Iosif Brodkij, “Una stanza e mezzo” (in
“Fuga da Bisanzio”) l’accosta per questo all’arte: “Ciò che la memoria ha in
comune con l’arte è il dono della scelta, il gusto del particolare”. O anche
alal biblioteca-invenzione di Borges, ma in senso deteriore: “La memoria
somiglia essenzialmente a una biblioteca in disordine alfabetico, e in cui non
esiste l’opera omnia di nessuno”.
È interdittiva, può esserlo, più che
liberatoria. La memoria di Proust lo ha liberato. Almeno si suppone: era quello
che ha voluto fare, e lo ha esaltato. Ma è una prigione. “Memoria lunga, vita
corta”. Dice il proverbio.
È occasionale, per quanto artefatta. E
se artefatta limitata, limitativa. Si indulge ai romanzi del’infanzia e la
giovinezza, che se si scrivono evidentemente sono in domanda, hanno lettori,
perché l’infanzia si vuole età “felice”, a meno di traumi, essendo afasica.
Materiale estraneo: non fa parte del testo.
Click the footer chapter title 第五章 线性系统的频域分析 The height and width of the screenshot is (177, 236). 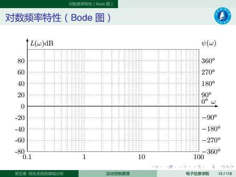coord(39,173)
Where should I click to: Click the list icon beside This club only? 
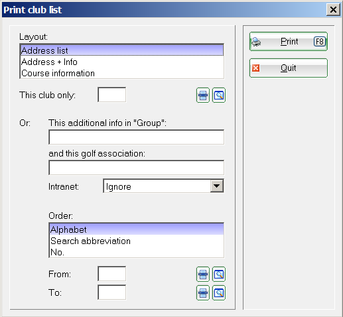(x=203, y=95)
E
qui la memoria si vuole traditrice – delatrice, opportunista. Si fa l’infanzia
età felice, di solito, per il gioco che è ne è prerogativa espressiva. E la non
memorizzazione, l’assenza di un meccanismo regolatorio, afflittivo, se on nei
limiti della ripetizione, mentre è l’età della schiavitù – della dipendenza
totale, che può essere felice (risolta, remissiva).
No
–
È più facile del sì. Sospende e allinea, non scompiglia, e non impegna. Per
questo è la trincea della burocrazia, che di fatto è una bura-no. Iosif
Brodskij ne fa in “Una stanza e mezzo” (“Fuga d a Bisanzio”), il perno del
sistema sovietico: la conformità di ogni decisione, dall’alto al basso e
bassissimo con al volontà del sistema, la quale, essendo per natura arcana,
viene onorata con lo stallo, col diniego. Probabilmente per la tensione al
minimo sforzo, alla riduzione dell’efficienza\produttività al minimo vitale –
per Brodskij perché “è sempre più facile dare una struttura alla disumanità”.
Paternità
-
Molte creature senza padre vivono, esseri che le madri non hanno concepito per
amore, non del padre. E già le donne figliano senza fertilizzarsi, nel grembo
altrui – è l’utopia, la riproduzione senza la produzione. Analogo artificio si
troverà per gli uomini, un utero artificiale. Casanova lo presagì, che diceva:
“Una delle prove dell’ateismo è che, se Dio ci fosse stato, non avrebbe creato
la donna”.
Religione – “Tutte le
religioni sono una” è una serie di incisioni di William Blake, 1788, ma sono
anche un testo vero per ciò che dice. Anche se non è quello che Blake intendeva.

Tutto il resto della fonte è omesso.